::: PROVIDED RECORDS
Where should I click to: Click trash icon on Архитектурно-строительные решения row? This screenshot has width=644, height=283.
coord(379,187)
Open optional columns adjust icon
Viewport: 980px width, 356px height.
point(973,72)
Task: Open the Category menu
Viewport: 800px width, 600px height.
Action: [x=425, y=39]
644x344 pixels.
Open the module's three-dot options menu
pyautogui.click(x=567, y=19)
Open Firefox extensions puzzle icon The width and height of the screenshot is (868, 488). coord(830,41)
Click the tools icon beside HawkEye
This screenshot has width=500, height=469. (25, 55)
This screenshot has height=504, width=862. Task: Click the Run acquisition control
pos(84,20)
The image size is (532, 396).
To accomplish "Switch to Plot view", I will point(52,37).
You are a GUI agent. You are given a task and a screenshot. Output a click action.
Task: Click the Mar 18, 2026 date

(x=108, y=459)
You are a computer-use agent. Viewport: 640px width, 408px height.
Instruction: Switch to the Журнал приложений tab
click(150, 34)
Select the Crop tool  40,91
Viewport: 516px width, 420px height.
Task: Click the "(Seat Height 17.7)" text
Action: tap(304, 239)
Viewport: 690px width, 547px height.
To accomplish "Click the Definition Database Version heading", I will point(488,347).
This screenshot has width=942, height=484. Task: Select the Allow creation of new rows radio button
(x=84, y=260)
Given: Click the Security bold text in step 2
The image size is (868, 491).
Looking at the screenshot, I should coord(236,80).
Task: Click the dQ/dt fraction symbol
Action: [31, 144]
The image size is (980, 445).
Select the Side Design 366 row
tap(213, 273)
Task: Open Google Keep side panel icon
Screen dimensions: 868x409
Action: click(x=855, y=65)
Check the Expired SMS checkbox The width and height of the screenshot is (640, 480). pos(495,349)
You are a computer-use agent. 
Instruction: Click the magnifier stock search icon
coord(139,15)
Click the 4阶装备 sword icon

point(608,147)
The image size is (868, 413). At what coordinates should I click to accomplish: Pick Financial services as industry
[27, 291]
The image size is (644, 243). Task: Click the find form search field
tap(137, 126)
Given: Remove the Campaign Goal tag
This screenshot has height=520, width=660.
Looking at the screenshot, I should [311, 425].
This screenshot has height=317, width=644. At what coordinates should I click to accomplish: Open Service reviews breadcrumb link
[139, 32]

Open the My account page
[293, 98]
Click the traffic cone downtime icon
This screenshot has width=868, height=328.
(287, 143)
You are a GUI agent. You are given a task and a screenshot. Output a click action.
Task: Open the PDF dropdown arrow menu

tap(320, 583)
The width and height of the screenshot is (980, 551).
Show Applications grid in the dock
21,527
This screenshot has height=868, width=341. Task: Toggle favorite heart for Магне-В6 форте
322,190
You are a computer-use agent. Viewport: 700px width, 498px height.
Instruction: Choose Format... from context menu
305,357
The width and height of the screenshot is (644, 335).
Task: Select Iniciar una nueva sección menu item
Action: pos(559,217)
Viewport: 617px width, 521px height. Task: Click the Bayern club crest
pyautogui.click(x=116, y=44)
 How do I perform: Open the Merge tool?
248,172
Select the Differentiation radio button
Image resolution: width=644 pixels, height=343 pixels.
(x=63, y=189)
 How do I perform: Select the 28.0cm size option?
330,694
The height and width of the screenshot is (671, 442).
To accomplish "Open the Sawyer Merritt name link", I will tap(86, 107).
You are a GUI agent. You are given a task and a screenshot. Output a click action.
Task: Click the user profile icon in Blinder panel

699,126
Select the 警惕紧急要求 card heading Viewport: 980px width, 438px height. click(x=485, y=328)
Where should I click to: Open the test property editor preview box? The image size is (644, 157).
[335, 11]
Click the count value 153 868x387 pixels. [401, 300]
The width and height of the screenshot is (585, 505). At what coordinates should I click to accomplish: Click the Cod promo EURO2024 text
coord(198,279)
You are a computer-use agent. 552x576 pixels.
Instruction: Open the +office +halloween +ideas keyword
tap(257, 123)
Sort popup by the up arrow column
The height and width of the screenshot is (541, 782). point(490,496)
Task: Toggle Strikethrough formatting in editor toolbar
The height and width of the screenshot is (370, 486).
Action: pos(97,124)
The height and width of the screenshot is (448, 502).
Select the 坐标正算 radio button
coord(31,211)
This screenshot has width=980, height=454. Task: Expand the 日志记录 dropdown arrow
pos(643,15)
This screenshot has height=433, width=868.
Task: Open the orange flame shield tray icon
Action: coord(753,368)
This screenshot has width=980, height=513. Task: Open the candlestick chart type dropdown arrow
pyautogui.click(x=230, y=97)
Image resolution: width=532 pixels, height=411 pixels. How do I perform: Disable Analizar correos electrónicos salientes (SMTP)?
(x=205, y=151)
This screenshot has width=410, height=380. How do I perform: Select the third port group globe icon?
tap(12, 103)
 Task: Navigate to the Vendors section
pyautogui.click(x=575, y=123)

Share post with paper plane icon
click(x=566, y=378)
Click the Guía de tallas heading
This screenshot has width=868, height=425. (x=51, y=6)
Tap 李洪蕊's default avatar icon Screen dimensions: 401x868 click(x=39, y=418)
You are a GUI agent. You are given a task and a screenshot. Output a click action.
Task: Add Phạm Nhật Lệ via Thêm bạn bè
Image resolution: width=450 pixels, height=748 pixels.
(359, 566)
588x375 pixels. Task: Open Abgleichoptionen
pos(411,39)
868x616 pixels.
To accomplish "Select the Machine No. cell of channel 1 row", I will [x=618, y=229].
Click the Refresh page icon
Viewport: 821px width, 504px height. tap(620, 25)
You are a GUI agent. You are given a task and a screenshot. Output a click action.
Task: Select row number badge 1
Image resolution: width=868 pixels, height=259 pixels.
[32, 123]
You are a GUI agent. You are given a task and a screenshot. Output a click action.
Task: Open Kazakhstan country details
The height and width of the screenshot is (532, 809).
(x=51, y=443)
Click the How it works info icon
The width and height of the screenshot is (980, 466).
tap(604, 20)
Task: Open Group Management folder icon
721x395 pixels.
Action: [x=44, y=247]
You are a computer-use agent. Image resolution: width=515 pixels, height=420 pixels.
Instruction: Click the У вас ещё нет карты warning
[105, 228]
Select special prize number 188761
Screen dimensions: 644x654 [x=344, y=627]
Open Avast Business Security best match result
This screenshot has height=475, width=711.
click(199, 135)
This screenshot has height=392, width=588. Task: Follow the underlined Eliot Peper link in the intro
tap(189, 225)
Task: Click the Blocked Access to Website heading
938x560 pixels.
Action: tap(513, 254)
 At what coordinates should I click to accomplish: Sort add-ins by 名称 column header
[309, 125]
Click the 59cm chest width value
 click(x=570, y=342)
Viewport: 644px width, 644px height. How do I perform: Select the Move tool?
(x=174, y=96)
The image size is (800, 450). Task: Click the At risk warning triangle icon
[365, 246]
::::::
YOUR GOAL →
Give back every entry above, complete and exact.

ANSWER TO THIS PROBLEM →
Where should I click to: Click trash icon on Архитектурно-строительные решения row? This screenshot has width=644, height=283.
coord(379,187)
Open optional columns adjust icon
Viewport: 980px width, 356px height.
point(973,72)
Task: Open the Category menu
Viewport: 800px width, 600px height.
Action: [x=425, y=39]
644x344 pixels.
Open the module's three-dot options menu
pyautogui.click(x=567, y=19)
Open Firefox extensions puzzle icon The width and height of the screenshot is (868, 488). coord(830,41)
Click the tools icon beside HawkEye
This screenshot has width=500, height=469. (25, 55)
This screenshot has height=504, width=862. Task: Click the Run acquisition control
pos(84,20)
The image size is (532, 396).
To accomplish "Switch to Plot view", I will point(52,37).
You are a GUI agent. You are given a task and a screenshot. Output a click action.
Task: Click the Mar 18, 2026 date

(x=108, y=459)
You are a computer-use agent. Viewport: 640px width, 408px height.
Instruction: Switch to the Журнал приложений tab
click(150, 34)
Select the Crop tool  40,91
Viewport: 516px width, 420px height.
Task: Click the "(Seat Height 17.7)" text
Action: tap(304, 239)
Viewport: 690px width, 547px height.
To accomplish "Click the Definition Database Version heading", I will point(488,347).
This screenshot has width=942, height=484. Task: Select the Allow creation of new rows radio button
(x=84, y=260)
Given: Click the Security bold text in step 2
The image size is (868, 491).
Looking at the screenshot, I should coord(236,80).
Task: Click the dQ/dt fraction symbol
Action: [31, 144]
The image size is (980, 445).
Select the Side Design 366 row
tap(213, 273)
Task: Open Google Keep side panel icon
Screen dimensions: 868x409
Action: click(x=855, y=65)
Check the Expired SMS checkbox The width and height of the screenshot is (640, 480). pos(495,349)
You are a computer-use agent. 
Instruction: Click the magnifier stock search icon
coord(139,15)
Click the 4阶装备 sword icon

point(608,147)
The image size is (868, 413). At what coordinates should I click to accomplish: Pick Financial services as industry
[27, 291]
The image size is (644, 243). Task: Click the find form search field
tap(137, 126)
Given: Remove the Campaign Goal tag
This screenshot has height=520, width=660.
Looking at the screenshot, I should [311, 425].
This screenshot has height=317, width=644. At what coordinates should I click to accomplish: Open Service reviews breadcrumb link
[139, 32]

Open the My account page
[293, 98]
Click the traffic cone downtime icon
This screenshot has width=868, height=328.
(287, 143)
You are a GUI agent. You are given a task and a screenshot. Output a click action.
Task: Open the PDF dropdown arrow menu

tap(320, 583)
The width and height of the screenshot is (980, 551).
Show Applications grid in the dock
21,527
This screenshot has height=868, width=341. Task: Toggle favorite heart for Магне-В6 форте
322,190
You are a computer-use agent. Viewport: 700px width, 498px height.
Instruction: Choose Format... from context menu
305,357
The width and height of the screenshot is (644, 335).
Task: Select Iniciar una nueva sección menu item
Action: pos(559,217)
Viewport: 617px width, 521px height. Task: Click the Bayern club crest
pyautogui.click(x=116, y=44)
 How do I perform: Open the Merge tool?
248,172
Select the Differentiation radio button
Image resolution: width=644 pixels, height=343 pixels.
(x=63, y=189)
 How do I perform: Select the 28.0cm size option?
330,694
The height and width of the screenshot is (671, 442).
To accomplish "Open the Sawyer Merritt name link", I will tap(86, 107).
You are a GUI agent. You are given a task and a screenshot. Output a click action.
Task: Click the user profile icon in Blinder panel

699,126
Select the 警惕紧急要求 card heading Viewport: 980px width, 438px height. click(x=485, y=328)
Where should I click to: Open the test property editor preview box? The image size is (644, 157).
[335, 11]
Click the count value 153 868x387 pixels. [401, 300]
The width and height of the screenshot is (585, 505). At what coordinates should I click to accomplish: Click the Cod promo EURO2024 text
coord(198,279)
You are a computer-use agent. 552x576 pixels.
Instruction: Open the +office +halloween +ideas keyword
tap(257, 123)
Sort popup by the up arrow column
The height and width of the screenshot is (541, 782). point(490,496)
Task: Toggle Strikethrough formatting in editor toolbar
The height and width of the screenshot is (370, 486).
Action: pos(97,124)
The height and width of the screenshot is (448, 502).
Select the 坐标正算 radio button
coord(31,211)
This screenshot has width=980, height=454. Task: Expand the 日志记录 dropdown arrow
pos(643,15)
This screenshot has height=433, width=868.
Task: Open the orange flame shield tray icon
Action: coord(753,368)
This screenshot has width=980, height=513. Task: Open the candlestick chart type dropdown arrow
pyautogui.click(x=230, y=97)
Image resolution: width=532 pixels, height=411 pixels. How do I perform: Disable Analizar correos electrónicos salientes (SMTP)?
(x=205, y=151)
This screenshot has width=410, height=380. How do I perform: Select the third port group globe icon?
tap(12, 103)
 Task: Navigate to the Vendors section
pyautogui.click(x=575, y=123)

Share post with paper plane icon
click(x=566, y=378)
Click the Guía de tallas heading
This screenshot has width=868, height=425. (x=51, y=6)
Tap 李洪蕊's default avatar icon Screen dimensions: 401x868 click(x=39, y=418)
You are a GUI agent. You are given a task and a screenshot. Output a click action.
Task: Add Phạm Nhật Lệ via Thêm bạn bè
Image resolution: width=450 pixels, height=748 pixels.
(359, 566)
588x375 pixels. Task: Open Abgleichoptionen
pos(411,39)
868x616 pixels.
To accomplish "Select the Machine No. cell of channel 1 row", I will [x=618, y=229].
Click the Refresh page icon
Viewport: 821px width, 504px height. tap(620, 25)
You are a GUI agent. You are given a task and a screenshot. Output a click action.
Task: Select row number badge 1
Image resolution: width=868 pixels, height=259 pixels.
[32, 123]
You are a GUI agent. You are given a task and a screenshot. Output a click action.
Task: Open Kazakhstan country details
The height and width of the screenshot is (532, 809).
(x=51, y=443)
Click the How it works info icon
The width and height of the screenshot is (980, 466).
tap(604, 20)
Task: Open Group Management folder icon
721x395 pixels.
Action: [x=44, y=247]
You are a computer-use agent. Image resolution: width=515 pixels, height=420 pixels.
Instruction: Click the У вас ещё нет карты warning
[105, 228]
Select special prize number 188761
Screen dimensions: 644x654 [x=344, y=627]
Open Avast Business Security best match result
This screenshot has height=475, width=711.
click(199, 135)
This screenshot has height=392, width=588. Task: Follow the underlined Eliot Peper link in the intro
tap(189, 225)
Task: Click the Blocked Access to Website heading
938x560 pixels.
Action: tap(513, 254)
 At what coordinates should I click to accomplish: Sort add-ins by 名称 column header
[309, 125]
Click the 59cm chest width value
 click(x=570, y=342)
Viewport: 644px width, 644px height. How do I perform: Select the Move tool?
(x=174, y=96)
The image size is (800, 450). Task: Click the At risk warning triangle icon
[365, 246]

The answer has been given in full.